▸ Provided passage

****************

EDITOR'S INTRODUCTION | The introduction of e-commerce into a business is a complex undertaking. Every aspect of a successful enterprise's organization and operation may need to change. In this essay, business-technology consultant Paul May considers the impact of e-commerce by exploring the question of who should own it.


here does ecommerce "belong"? This is one of the most common questions raised within organizations and, although many people are uncomfortable with raising the question, it is nevertheless an important concern. We have been trained to discard mental constraints relating to organizational structure and to regard local ownership as an inhibitor to innovation and to customer service. Yet, we also all know new initiatives are doomed to failure unless explicit responsibility for their success is identified and publicized.


The key to allocating ownership for ecommerce within the organization lies in recognizing and communicating its constituent facets. Therefore, the branding and corporate voice of a business-to-consumer site should be given solely to the existing corporate communications team, with whatever support they may require from a new media design unit. Customer dialog issues should be located squarely with the existing customer services team. These two teams take the lead in establishing how the company speaks and how it listens.

****************

▸ Problems to solve
1. Print the part of the e-commerce ownership essay that opens with the words containing "EDITOR'S INTRODUCTION |" and closes with "identified and publicized.".
2. Pick up the e-commerce ownership essay right after its last sentence and write what comes next.
The entries that come next aren't needed.

****************

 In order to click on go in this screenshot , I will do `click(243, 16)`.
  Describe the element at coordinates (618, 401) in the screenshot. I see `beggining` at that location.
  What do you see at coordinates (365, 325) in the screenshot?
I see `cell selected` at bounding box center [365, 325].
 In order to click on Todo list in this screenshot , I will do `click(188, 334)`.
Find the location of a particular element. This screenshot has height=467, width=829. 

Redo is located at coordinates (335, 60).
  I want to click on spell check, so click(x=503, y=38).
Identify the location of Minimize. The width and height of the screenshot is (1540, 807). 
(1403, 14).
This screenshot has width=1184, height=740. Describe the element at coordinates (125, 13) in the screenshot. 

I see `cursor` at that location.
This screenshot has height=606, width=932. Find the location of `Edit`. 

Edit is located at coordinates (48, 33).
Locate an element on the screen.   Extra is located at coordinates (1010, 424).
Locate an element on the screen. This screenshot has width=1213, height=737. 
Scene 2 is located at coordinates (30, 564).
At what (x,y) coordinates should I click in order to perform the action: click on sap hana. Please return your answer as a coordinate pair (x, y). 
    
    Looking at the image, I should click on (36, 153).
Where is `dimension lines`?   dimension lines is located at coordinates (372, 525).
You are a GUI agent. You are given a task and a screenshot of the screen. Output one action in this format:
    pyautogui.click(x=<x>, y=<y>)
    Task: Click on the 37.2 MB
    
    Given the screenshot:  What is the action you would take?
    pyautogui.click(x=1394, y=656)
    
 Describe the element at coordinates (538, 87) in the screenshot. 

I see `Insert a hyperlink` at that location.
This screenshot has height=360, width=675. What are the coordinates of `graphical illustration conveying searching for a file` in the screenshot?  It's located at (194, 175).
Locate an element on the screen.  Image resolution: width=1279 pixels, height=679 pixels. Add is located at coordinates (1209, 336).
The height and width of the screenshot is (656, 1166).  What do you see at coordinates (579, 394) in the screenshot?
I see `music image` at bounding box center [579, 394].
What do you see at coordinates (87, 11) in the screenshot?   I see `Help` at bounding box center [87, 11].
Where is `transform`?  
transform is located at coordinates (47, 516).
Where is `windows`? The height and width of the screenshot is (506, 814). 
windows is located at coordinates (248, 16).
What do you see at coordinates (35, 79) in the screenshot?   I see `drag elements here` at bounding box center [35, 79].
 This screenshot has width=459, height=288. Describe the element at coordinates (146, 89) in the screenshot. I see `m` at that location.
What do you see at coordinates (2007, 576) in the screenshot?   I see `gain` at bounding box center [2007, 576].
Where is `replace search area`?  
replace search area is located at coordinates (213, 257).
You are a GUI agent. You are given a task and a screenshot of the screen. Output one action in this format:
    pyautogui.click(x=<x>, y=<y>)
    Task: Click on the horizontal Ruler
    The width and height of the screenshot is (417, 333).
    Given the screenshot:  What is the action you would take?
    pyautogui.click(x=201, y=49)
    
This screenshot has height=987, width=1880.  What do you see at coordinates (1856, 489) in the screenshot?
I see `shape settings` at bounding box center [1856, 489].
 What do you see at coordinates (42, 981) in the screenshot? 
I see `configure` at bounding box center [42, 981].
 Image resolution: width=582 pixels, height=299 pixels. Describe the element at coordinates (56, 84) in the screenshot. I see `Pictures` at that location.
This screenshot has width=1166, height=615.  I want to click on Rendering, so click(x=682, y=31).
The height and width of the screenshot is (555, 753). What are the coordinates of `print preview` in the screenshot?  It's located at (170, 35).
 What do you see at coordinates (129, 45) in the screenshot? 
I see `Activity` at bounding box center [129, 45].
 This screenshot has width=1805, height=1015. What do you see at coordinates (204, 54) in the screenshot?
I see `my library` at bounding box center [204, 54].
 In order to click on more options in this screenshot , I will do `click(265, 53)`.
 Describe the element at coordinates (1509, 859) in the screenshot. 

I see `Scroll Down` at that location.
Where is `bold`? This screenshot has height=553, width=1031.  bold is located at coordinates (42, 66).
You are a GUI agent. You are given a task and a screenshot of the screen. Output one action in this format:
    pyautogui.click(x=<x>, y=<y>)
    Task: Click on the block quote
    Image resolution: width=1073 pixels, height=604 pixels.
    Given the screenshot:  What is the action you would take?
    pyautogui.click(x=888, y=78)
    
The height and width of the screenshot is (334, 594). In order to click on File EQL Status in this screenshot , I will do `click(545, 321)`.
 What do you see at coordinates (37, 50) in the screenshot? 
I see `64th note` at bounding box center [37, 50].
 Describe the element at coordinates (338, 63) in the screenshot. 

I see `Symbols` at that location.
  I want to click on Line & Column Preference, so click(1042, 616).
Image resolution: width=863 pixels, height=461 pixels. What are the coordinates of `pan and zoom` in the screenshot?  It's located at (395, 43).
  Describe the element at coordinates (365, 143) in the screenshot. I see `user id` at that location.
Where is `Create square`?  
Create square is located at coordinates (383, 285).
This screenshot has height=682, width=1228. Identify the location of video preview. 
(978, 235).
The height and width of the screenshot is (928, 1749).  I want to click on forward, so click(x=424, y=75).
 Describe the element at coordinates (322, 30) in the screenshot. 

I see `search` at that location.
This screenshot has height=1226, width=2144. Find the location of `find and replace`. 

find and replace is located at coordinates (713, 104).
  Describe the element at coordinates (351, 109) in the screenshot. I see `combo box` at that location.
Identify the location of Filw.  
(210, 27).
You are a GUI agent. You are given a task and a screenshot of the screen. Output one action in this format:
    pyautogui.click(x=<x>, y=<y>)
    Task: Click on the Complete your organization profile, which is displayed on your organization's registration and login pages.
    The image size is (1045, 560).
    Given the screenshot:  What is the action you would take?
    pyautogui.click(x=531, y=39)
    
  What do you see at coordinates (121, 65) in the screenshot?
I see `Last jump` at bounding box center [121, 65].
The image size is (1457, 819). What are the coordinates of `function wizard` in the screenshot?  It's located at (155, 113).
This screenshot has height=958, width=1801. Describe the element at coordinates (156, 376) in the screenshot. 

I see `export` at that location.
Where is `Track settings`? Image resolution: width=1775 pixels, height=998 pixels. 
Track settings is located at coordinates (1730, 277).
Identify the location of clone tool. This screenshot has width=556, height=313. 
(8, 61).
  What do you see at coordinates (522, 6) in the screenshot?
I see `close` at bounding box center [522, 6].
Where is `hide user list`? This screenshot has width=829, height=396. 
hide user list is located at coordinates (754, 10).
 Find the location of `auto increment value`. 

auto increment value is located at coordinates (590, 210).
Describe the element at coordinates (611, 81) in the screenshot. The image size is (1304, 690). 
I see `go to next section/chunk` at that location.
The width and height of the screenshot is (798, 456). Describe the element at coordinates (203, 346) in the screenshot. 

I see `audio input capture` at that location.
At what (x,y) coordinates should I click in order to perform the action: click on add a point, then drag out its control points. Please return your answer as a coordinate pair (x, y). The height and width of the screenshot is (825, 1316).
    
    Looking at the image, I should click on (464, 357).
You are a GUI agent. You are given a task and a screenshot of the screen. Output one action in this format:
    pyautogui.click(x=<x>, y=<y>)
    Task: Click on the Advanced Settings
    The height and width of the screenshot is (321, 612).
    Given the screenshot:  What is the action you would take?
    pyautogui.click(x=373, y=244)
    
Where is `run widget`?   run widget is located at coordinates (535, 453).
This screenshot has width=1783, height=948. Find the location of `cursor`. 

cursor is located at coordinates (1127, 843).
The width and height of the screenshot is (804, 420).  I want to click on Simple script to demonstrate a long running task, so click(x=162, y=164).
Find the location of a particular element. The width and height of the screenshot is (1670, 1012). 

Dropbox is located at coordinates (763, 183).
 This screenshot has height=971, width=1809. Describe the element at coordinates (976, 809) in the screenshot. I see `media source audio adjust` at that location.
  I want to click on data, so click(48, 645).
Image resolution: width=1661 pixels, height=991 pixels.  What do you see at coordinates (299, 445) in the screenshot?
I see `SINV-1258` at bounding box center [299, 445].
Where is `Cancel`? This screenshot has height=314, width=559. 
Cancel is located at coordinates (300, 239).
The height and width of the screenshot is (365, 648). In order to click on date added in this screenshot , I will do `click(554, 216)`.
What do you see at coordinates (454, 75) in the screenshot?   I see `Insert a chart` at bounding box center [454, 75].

****************

▸ Task-by-task outputs
1.
EDITOR'S INTRODUCTION | The introduction of e-commerce into a business is a complex undertaking. Every aspect of a successful enterprise's organization and operation may need to change. In this essay, business-technology consultant Paul May considers the impact of e-commerce by exploring the question of who should own it.


here does ecommerce "belong"? This is one of the most common questions raised within organizations and, although many people are uncomfortable with raising the question, it is nevertheless an important concern. We have been trained to discard mental constraints relating to organizational structure and to regard local ownership as an inhibitor to innovation and to customer service. Yet, we also all know new initiatives are doomed to failure unless explicit responsibility for their success is identified and publicized.

2.
Ownership of ecommerce systems themselves tends to raise more contentious issues. Most ecommerce systems recruit a range of legacy systems, which are under the control of the organization's IT department. Some ecommerce initiatives require solutions sourced by third parties, sometimes in the form of services rather than software components, for example, a credit checking facility. While the capability in question originates outside the organization, the IT department is the default owner of the relationship.


This is even more likely where business-to-business, system-to-system interactions are involved. In this case, the complexity of matching two or more sets of indigenous peculiarities emanating from a set of organizations with their own histories and traditions tends to make the IT team the only player with any hope of understanding the project's critical path, let alone staying on it. It goes without saying that any organization with an established IT department will find its IT team eager to build new functionality or integration bridges, although the alacrity of such teams to collaborate with external suppliers is variable.

The IT/business divide

IT expertise rests in the IT team and IT departments make good environments for the development of solutions, process expertise, and facility with the firm's data--this is indisputable. Ownership of the associated business processes, however, does not go hand-in-hand with responsibility for the applications that serve them. An IT department may assemble, maintain, and operate a system, but it is a custodian of that capability, not its owner. Ownership remains in the business.


The IT/business divide is an increasingly confusing distinction as ecommerce develops. Clearly, some businesses are electronic and all businesses are tending this way. Business is IT and IT is business; so everyone is on the same side, performing the same dance. Organizationally, however, skills still tend to pool at the extremes of a business-IT scale. More important, loyalties do, too.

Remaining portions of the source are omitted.